Invited Speakers


Judy Hoffman
University of California, Berkeley.

Title: Adapting Deep Networks Across Domains, Modalities, and Tasks

Abstract: Most deep visual recognition systems learn concepts directly from a large collection of manually annotated images/videos. However, this model is susceptible to biases in the labeled data and often fails to generalize to new scenarios. Rather than require human supervision for each new task or scenario, we propose adapting deep models for use in a new scenario with limited or no new annotations. Our method directly optimizes the network parameters to improve transferability either by learning a common representation which minimizes the difference between scenarios and by using mid-level supervision for stronger guidance of target training against a source model. We demonstrate our approach for the applications of transferring across domains, different visual recognition tasks, and different visual modalities.


Victor Lempitsky
Skolkovo Institute of Science and Technology.

Title: Deep Model Adaptation using Domain-Adversarial Training

Abstract: Top-performing deep architectures are trained on massive amounts of labeled data. In the absence of labeled data for a certain task, domain adaptation often provides an attractive option given that labeled data of similar nature but from a different domain (e.g. synthetic images) are available. Here, we propose a new approach to domain adaptation in deep architectures that can utilize large amount of labeled data from the source domain and large amount of unlabeled data from the target domain (no labeled target-domain data is necessary for training).

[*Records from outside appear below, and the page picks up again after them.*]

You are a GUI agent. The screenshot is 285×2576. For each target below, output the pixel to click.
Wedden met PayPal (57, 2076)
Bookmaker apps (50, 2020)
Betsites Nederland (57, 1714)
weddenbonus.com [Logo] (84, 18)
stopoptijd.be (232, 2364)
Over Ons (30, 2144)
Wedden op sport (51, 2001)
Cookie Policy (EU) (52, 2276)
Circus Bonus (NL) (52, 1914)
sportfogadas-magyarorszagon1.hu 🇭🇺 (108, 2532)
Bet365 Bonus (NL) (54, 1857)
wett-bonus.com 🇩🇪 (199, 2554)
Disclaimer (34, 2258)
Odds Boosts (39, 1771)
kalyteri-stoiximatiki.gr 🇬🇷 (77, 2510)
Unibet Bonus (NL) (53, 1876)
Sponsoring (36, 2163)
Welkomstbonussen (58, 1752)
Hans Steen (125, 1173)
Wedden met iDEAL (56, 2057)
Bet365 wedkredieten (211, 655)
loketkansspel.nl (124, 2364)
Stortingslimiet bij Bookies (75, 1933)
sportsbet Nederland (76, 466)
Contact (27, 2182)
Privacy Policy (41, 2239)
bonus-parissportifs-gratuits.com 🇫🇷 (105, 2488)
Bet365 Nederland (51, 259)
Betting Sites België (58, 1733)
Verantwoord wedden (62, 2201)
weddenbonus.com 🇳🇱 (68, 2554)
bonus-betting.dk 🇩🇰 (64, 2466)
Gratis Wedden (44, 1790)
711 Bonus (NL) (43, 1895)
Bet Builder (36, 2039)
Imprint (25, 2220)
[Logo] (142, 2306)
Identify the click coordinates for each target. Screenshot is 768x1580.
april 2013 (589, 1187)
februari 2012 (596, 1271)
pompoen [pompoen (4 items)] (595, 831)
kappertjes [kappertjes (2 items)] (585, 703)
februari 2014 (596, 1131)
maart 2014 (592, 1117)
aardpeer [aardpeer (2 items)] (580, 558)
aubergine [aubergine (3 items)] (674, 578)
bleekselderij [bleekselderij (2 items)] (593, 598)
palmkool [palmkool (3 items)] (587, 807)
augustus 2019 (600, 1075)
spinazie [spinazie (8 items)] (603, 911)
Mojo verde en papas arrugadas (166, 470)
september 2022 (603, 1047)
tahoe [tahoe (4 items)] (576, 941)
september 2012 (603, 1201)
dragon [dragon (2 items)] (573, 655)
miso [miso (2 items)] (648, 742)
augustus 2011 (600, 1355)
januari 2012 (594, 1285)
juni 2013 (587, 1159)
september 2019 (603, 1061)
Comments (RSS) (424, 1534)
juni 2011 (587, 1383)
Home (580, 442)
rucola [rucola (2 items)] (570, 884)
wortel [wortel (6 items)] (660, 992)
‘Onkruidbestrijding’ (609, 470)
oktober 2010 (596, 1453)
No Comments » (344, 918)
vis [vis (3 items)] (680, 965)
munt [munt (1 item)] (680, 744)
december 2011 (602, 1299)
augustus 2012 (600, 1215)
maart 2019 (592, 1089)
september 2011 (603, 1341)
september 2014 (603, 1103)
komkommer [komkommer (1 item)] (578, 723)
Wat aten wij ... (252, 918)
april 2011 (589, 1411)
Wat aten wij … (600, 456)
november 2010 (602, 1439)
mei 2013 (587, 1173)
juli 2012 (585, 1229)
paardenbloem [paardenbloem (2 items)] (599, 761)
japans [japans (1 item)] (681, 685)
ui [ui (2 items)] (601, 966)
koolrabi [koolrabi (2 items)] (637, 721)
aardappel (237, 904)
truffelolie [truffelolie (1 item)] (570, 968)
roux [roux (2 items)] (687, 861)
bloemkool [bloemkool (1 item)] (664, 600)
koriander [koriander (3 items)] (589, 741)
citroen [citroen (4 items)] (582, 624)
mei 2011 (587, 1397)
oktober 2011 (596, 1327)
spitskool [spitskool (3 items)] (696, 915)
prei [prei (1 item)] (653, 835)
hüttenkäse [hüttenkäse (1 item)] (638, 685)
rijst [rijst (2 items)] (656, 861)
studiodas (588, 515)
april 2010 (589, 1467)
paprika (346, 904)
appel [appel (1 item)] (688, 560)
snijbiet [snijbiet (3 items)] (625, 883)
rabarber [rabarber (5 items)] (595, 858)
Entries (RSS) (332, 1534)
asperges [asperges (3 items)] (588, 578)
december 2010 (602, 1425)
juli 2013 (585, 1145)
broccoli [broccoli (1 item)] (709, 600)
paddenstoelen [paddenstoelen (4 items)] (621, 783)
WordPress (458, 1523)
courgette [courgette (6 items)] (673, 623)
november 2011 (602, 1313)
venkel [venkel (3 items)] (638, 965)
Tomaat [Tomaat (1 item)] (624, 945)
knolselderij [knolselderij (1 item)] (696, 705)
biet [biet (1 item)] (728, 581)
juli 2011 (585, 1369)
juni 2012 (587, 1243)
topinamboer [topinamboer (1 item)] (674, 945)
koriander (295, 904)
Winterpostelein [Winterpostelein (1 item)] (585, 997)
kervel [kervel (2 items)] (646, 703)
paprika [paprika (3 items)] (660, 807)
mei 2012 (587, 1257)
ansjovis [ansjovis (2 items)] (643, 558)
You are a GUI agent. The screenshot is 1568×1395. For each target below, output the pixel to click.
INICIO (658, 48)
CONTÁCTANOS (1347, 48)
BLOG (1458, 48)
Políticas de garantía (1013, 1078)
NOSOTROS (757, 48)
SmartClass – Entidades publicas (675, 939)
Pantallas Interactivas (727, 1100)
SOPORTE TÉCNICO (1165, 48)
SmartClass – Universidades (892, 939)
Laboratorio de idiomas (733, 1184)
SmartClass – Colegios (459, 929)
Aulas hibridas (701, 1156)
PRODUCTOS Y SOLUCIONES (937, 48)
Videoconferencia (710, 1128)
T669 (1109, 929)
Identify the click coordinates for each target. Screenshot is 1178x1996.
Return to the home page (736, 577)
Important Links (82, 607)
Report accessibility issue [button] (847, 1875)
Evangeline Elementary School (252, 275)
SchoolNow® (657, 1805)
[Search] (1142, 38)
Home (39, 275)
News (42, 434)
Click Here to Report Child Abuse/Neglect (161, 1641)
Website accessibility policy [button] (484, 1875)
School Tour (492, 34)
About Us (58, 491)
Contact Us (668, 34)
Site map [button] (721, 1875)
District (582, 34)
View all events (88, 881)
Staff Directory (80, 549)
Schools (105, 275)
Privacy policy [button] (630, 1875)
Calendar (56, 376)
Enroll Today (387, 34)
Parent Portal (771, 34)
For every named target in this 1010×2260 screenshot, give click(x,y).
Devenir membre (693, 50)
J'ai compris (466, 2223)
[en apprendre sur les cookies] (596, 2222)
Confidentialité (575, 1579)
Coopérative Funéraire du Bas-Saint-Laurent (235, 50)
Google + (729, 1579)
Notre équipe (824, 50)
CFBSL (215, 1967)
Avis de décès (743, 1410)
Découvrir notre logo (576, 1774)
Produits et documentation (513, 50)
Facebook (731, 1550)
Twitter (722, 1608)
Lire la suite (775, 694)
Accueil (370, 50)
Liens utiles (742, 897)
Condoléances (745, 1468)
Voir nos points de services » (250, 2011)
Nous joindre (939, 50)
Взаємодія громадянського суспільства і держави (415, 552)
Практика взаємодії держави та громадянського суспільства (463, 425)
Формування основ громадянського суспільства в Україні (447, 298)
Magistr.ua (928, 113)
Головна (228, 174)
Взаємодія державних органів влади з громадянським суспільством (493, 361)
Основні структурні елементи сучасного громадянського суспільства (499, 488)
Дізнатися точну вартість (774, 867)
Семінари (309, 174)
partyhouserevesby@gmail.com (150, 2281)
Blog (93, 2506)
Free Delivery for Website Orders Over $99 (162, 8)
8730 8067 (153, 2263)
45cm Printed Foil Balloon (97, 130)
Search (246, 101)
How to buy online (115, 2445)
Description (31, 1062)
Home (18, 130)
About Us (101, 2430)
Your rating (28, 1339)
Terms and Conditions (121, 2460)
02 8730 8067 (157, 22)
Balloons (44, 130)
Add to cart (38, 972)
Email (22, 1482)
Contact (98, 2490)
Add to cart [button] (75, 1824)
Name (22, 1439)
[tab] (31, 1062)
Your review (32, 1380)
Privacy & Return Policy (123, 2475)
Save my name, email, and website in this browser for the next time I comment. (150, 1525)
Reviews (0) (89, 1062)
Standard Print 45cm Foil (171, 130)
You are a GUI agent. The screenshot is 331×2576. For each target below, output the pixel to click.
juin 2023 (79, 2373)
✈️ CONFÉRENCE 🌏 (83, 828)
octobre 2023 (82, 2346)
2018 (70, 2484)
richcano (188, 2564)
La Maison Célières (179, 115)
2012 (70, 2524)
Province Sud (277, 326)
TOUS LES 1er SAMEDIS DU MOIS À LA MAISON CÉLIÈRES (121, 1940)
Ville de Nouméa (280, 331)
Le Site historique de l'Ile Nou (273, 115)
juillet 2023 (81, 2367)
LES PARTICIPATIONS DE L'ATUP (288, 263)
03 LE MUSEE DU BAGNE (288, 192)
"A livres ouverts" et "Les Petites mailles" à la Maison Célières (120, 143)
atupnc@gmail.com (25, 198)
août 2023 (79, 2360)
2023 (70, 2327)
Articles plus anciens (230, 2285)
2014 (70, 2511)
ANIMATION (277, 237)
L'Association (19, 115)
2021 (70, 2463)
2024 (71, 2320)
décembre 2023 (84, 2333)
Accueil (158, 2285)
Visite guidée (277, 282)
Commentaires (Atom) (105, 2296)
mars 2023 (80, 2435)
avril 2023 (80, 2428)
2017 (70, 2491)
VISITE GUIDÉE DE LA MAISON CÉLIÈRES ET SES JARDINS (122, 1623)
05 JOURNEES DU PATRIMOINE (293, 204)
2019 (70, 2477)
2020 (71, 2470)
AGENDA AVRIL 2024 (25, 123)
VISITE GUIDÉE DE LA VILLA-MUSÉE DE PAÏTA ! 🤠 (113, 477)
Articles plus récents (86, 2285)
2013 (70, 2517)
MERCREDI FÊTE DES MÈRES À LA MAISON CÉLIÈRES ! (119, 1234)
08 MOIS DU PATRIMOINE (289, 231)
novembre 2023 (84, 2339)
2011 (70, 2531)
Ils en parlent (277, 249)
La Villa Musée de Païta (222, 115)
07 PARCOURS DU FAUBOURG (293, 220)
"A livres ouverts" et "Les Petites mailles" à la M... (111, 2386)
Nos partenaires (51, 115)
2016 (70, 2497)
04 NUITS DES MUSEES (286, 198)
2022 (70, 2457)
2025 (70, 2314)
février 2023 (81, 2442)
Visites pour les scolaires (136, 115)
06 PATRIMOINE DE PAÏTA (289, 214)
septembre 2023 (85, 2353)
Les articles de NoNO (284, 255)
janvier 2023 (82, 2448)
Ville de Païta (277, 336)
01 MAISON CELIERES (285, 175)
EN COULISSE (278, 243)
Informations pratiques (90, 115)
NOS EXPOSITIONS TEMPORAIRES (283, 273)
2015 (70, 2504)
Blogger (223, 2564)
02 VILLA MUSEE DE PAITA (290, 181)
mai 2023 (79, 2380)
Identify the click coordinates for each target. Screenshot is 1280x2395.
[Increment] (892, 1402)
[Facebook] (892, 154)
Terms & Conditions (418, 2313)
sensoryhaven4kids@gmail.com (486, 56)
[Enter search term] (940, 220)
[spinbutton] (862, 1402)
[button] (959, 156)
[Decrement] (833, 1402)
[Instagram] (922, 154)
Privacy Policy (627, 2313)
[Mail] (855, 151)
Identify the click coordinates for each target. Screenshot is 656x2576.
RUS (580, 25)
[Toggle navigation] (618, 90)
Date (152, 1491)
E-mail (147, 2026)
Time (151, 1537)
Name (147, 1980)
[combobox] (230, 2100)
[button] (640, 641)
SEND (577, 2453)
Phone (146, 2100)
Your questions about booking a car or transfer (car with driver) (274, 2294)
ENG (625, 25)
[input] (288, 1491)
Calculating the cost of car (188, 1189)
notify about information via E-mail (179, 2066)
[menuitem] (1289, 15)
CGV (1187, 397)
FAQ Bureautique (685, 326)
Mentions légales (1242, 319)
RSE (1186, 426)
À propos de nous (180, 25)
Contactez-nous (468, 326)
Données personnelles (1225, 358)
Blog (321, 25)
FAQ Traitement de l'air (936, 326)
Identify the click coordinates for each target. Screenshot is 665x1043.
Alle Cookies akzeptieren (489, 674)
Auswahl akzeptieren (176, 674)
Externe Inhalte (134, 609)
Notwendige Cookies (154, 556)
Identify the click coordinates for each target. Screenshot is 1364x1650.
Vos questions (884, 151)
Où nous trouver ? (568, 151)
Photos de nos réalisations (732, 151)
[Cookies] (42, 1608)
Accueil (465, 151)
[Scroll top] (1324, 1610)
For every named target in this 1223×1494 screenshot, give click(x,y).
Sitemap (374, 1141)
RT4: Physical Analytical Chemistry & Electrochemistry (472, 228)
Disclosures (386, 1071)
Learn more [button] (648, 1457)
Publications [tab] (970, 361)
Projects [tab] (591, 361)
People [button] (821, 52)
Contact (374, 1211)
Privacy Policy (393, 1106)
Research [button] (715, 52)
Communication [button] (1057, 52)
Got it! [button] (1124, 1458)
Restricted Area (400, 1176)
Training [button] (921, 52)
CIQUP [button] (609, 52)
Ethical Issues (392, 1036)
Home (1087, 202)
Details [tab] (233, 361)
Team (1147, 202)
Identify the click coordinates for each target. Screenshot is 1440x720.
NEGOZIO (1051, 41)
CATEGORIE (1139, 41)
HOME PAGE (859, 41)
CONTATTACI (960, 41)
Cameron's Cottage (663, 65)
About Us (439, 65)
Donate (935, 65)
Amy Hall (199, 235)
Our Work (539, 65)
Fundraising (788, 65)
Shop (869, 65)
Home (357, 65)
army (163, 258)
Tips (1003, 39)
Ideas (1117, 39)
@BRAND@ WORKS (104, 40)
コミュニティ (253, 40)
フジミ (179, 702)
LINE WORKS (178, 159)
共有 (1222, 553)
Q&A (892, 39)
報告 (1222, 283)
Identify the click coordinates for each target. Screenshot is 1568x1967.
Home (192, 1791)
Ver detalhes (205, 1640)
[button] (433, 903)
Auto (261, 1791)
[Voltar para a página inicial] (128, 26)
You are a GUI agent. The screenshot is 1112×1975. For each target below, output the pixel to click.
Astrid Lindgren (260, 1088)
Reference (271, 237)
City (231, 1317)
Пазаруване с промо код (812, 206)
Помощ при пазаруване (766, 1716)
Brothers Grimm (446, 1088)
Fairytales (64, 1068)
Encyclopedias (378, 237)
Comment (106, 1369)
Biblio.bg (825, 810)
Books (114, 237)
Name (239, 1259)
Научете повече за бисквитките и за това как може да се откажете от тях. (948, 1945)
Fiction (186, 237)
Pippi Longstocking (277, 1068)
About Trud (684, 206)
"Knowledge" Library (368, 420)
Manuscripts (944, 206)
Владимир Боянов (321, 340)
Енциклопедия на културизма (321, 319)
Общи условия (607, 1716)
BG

As the training progresses, the approach promotes the emergence of "deep'' features that are (i) discriminative for the main learning task on the source domain and (ii) invariant with respect to the shift between the domains. We show that this adaptation behaviour can be achieved in almost any feed-forward model by augmenting it with few standard layers and a simple new gradient reversal layer. The resulting augmented architecture can be trained using standard backpropagation.

Overall, the approach can be implemented with little effort using any of the deep-learning packages. In our experiments, the method performed very well in a series of image classification experiments, achieving adaptation effect in the presence of big domain shifts and outperforming previous state-of-the-art on Office datasets.


Tinne Tuytelaars
Katholieke Universiteit Leuven.

Title: Domain Adaptation in a Deep Learning Context

Abstract: While new DA methods are starting to appear that simultaneously learn a robust representation for a given task and how to cope with domain changes, we will study a simpler setup, where an off-the-shelve pretrained model is used in combination with traditional domain adaptation methods. Is there still need for domain adaptation when using learnt features? And are DA methods developed for handcrafted features still effective or not?

Additionally, we will show how this setup can be used successfully in the context of object detection, adapting the R-CNN detector to a new dataset without the need for any form of supervision.


Meina Kan
VIPL & ICT, Chinese Academy of Science.

Title: Domain Samples Shifting with Auto Encoder Network for Unsupervised Domain Adaptation

Abstract: In this talk, I will present some of our recent works that endeavor to deal with the unsupervised domain adaption problem by shifting instances between domains. Especially, these works attempt to shift the source domains instances to target domain with which a favorable classification model can be learnt for the task on target domain. I will introduce one principal based on sparse representation that is used to enforce the closeness of two domains, and two models that are used to achieve the shifting between domains, i.e., a bi-linear model and a bi-shifting auto-encoder network.